A chamber music concert at the much smaller Queen Elizabeth Hall, physically an unbroken slope-fest that reminds me of Snape Maltings, was intended as a reproduction of a famous concert that took place there nearly 50 years ago when the place was new. Daniel Barenboim, Jacqueline du Pre, and some other hot young talents of the day had played Schubert's Trout Quintet. So today, pianist Benjamin Grosvenor, who's 25, gathered together some age-mates, including violinist Hyeyoon Park and cellist Kian Soltani, to play the same piece, plus the Schubert Notturno, the Brahms Op. 25 Quartet, and a violin-piano rhapsody by Bartok. They were bold and fearless in all these pieces. The Brahms survived an unfortunate man who was horribly sick on the seat a couple rows in front of me, the man was led gently away and I heard he'd be all right, and I hope the hall survived too, judging from the number of employees busily scrubbing away at it during intermission.
Over across the river in a West End theatre boldly named the Coliseum, I got to a musical show from the other end of my tastes, a revival production of Chess. This show, which I've seen before, has a topic that appeals to me, plus an inordinate number of good songs, far more than any other post-1970 musical I've heard. The production had a lot of splashy lighting effects that overshadowed the tiny actors down on the stage, but made up for this with huge video projections of them during most of the songs, which, despite videographers prowling the stage, I eventually figured out were not live.
The stars, Michael Ball and Tim Howar, are, I understand, big names in this line of work, and they certainly did entirely satisfactory jobs on the big emotional ballads, the kind of song anyone who's not a consummate professional would make a complete hash of. But the performer who impressed me the most was the lesser-known Phillip Browne as Molokov, the Russian handler, who brought wit and vividness, not to mention a basso profundo, to this normally imperturbable role.

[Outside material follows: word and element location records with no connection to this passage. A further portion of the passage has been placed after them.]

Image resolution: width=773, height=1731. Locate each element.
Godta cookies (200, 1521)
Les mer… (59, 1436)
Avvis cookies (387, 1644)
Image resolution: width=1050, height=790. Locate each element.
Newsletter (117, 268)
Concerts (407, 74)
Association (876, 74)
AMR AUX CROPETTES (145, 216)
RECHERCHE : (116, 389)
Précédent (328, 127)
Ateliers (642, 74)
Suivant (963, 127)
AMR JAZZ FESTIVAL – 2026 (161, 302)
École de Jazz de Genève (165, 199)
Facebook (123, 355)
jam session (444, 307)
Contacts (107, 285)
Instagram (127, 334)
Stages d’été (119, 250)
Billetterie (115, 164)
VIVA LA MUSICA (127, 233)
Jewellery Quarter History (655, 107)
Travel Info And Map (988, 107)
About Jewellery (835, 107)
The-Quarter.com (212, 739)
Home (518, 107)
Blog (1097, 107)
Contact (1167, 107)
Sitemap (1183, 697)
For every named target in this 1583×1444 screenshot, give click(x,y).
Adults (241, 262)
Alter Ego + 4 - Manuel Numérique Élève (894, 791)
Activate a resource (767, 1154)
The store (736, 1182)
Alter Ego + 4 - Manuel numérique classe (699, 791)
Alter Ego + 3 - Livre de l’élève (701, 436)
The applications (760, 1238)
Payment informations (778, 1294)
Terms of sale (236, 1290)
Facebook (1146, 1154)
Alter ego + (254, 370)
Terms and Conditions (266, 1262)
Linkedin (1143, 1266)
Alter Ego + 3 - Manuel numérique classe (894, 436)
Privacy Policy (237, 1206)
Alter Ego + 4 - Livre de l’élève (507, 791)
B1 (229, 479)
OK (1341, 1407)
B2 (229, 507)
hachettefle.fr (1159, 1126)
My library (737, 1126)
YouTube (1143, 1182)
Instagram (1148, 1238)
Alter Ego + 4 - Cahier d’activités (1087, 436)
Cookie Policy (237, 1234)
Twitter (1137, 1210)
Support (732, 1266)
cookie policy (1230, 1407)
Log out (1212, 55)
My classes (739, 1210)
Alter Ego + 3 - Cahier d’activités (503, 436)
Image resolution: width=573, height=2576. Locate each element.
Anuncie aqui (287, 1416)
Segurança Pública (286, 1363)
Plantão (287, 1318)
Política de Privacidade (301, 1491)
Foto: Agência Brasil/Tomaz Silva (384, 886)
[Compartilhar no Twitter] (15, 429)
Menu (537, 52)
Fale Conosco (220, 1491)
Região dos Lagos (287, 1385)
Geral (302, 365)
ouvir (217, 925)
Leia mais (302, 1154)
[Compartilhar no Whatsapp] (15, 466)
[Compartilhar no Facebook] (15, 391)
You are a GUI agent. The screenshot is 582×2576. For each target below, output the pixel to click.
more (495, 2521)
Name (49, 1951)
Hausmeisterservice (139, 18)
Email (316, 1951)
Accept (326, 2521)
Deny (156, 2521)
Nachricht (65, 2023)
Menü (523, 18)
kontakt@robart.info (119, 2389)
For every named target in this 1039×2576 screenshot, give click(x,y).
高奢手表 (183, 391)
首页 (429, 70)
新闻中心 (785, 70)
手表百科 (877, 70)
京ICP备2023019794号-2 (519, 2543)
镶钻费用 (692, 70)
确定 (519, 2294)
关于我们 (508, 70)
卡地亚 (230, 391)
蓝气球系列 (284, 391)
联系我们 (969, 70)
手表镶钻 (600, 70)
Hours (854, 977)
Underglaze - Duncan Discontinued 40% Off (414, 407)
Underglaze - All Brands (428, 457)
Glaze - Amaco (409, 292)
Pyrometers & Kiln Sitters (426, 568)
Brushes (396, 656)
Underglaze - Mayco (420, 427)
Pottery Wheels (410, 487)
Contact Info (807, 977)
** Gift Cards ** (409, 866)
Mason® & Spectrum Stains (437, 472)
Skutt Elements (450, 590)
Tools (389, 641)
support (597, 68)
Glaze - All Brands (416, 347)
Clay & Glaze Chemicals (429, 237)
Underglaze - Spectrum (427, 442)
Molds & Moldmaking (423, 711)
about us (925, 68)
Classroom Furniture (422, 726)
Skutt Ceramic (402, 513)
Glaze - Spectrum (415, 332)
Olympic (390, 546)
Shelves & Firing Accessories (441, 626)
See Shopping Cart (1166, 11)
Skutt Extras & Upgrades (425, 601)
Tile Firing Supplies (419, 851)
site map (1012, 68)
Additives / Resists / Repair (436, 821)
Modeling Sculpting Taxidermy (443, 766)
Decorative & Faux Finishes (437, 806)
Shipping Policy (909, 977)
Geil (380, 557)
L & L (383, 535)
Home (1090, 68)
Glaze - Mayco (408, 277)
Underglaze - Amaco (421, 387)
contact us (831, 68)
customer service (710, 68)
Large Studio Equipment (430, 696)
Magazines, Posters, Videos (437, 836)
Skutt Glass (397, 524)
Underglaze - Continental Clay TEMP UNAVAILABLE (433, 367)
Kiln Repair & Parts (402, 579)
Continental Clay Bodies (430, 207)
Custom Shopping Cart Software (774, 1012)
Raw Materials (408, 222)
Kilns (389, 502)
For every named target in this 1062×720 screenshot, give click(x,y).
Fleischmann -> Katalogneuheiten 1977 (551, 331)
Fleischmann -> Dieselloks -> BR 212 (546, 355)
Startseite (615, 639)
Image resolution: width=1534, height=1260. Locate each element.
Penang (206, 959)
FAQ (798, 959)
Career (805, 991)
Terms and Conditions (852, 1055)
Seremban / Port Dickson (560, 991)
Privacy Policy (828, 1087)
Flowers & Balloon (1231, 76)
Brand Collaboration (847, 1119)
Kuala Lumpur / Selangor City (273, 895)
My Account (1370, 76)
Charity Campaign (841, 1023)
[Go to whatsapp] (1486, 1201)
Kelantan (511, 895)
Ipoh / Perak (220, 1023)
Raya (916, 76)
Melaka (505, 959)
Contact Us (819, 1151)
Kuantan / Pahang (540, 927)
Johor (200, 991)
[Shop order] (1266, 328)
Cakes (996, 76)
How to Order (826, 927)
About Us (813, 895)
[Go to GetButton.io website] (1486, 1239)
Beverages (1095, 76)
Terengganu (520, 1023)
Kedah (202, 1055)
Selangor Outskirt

Further notes on visiting London:
1. I already knew that all theatres here charge extra for programmes, but the Brits seem to have trouble with them, as at all events I heard plaintive queries as to where they could be found, which I'd had no trouble with.
2. The better restaurants all include a service charge in the bill. It's labeled as optional, but only a churl would wish to reduce it, and I for one am happy to be relieved of the burden both of deciding how much to leave and of figuring out the amount. The rate is, universally, 12.5%. This strikes me as eminently reasonable for a lot of impressively attentive service. To leave 15% here would be impossibly generous, and 20% would be a studied insult by rich Americans throwing their money around. This is not to say the food is inexpensive: at these places, it certainly isn't.
3. On the other end of the economic spectrum, I saw more homeless on the streets than I ever had in London before. San Francisco claims to be embarrassed by its profusion of homeless. I don't think it's anywhere near as far out of the typical as it thinks, or than it used to be.